When I’m not talking, just walking (which is most of the time), I try to cultivate the most bored state of mind imaginable. A total void of stimulation beyond the immediate environment. My rules: No news, no social media, no podcasts, no music. No “teleporting,” you could say. The phone, the great teleportation device, the great murderer of boredom. And yet, boredom: the great engine of creativity. I now believe with all my heart that it’s only in the crushing silences of boredom—without all that black-mirror dopamine — that you can access your deepest creative wells. And for so many people these days, they’ve never so much as attempted to dip in a ladle, let alone dive down into those uncomfortable waters made accessible through boredom.

P&B: Jeremy Keith – Manu

In which I answer questions about blogging.

I’ve put a copy of this on my own site too.

Beach daydreams, lost at sea (Interconnected)

Matt’s beach thoughts are like a satisfying susurrus in my RSS reader.

Reflections on 25 years of Interconnected (Interconnected)

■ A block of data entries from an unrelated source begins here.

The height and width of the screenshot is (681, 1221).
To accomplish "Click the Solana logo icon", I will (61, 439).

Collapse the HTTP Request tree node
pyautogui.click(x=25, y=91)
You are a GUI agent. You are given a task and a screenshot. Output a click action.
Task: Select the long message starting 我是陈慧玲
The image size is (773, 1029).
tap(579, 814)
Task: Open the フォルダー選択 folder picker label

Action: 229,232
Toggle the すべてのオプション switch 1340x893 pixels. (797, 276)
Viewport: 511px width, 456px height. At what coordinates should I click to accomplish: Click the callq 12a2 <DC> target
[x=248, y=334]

Ah, this is wonderful! Matt takes us on the quarter-decade journey of his brilliant blog (which chimes a lot with my own experience—my journal turns 25 next year)…

Slowly, slowly, the web was taken over by platforms. Your feeling of success is based on your platform’s algorithm, which may not have your interests at heart. Feeding your words to a platform is a vote for its values, whether you like it or not. And they roach-motel you by owning your audience, making you feel that it’s a good trade because you get “discovery.” (Though I know that chasing popularity is a fool’s dream.)

Writing a blog on your own site is a way to escape all of that. Plus your words build up over time. That’s unique. Nobody else values your words like you do.

Blogs are a backwater (the web itself is a backwater) but keeping one is a statement of how being online can work. Blogging as a kind of Amish performance of a better life.

Monzo tone of voice

Some good—if overlong—writing advice.

  • Focus on what matters to readers
  • Be welcoming to everyone
  • Swap formal words for normal ones
  • When we have to say sorry, say it sincerely
  • Watch out for jargon
  • Avoid ambiguity: write in the active voice
  • Use vivid words & delightful wordplay
  • Make references most people would understand
  • Avoid empty adjectives & marketing cliches
  • Make people feel they’re in on the joke – don’t punch down
  • Add a pinch of humour, not a dollop
  • Smart asides, not cheap puns and cliches
  • Be self-assured, but never arrogant

The Imperfectionist: Seventy per cent

If you’re roughly 70% happy with a piece of writing you’ve produced, you should publish it.

Works for me!

You’re also expanding your ability to act in the presence of feelings of displeasure, worry and uncertainty, so that you can take more actions, and more ambitious actions, later on.

Crucially, you’ll also be creating a body of evidence to prove to yourself that when you move forward at 70%, the sky stubbornly fails to fall in. People don’t heap scorn on you or punish you.